Another conventionally used solution is to have the rail dimensioned according to the photovoltaic module to be installed in such a way that said photovoltaic module is directly screwed to the rail, at the same time that said rail is screwed to the corresponding axis of rotation.

Both solutions entail using a high number of elements and a complexity that results in an increase in the time required for fixing the photovoltaic modules, in addition to an additional cost, which is of special relevance given the high number of photovoltaic module units to be installed. installed at each facility.

In view of the described disadvantage or limitation presented by the currently existing solutions, a solution is needed that allows simplifying the work of fixing the photovoltaic modules, while providing adaptability with respect to dimensions and/or configuration of said photovoltaic modules, and more specifically to their thickness.

Object of the invention

In order to meet this objective and solve the technical problems discussed so far, in addition to providing additional advantages that can be derived later, the present invention provides a photovoltaic module fixing device, comprising a body that has a bottom with some first holes and at least one flange to contact a photovoltaic module; a support to contact the photovoltaic module and a axis of rotation of a solar tracker, which has a base with second holes; a plate for contacting the axis of rotation; and tightening means configured to pass through the first holes and the second holes.
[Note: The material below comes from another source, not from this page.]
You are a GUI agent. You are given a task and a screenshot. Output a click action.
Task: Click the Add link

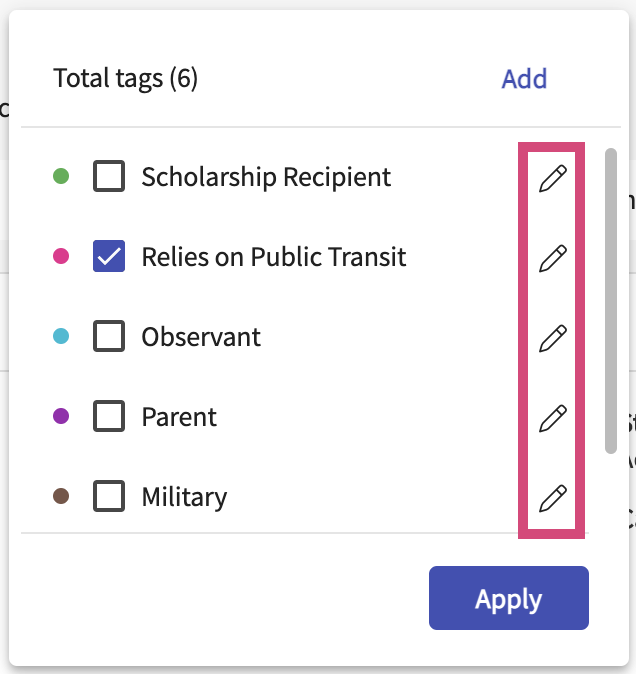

Accordingly, in use, the photovoltaic module is retained between the at least one flange of the body and the base of the support, while the axis of rotation is retained between the support and the plate.

In this way, the fixing device adjusts to the photovoltaic modules regardless of their thickness, since the body and the support are made of two independent pieces but can be joined by means of the same tightening means given that they are inserted through the first holes and the second holes. In addition, both this adjustment and its fixation on the axis of rotation are carried out by means of a reduced number of elements.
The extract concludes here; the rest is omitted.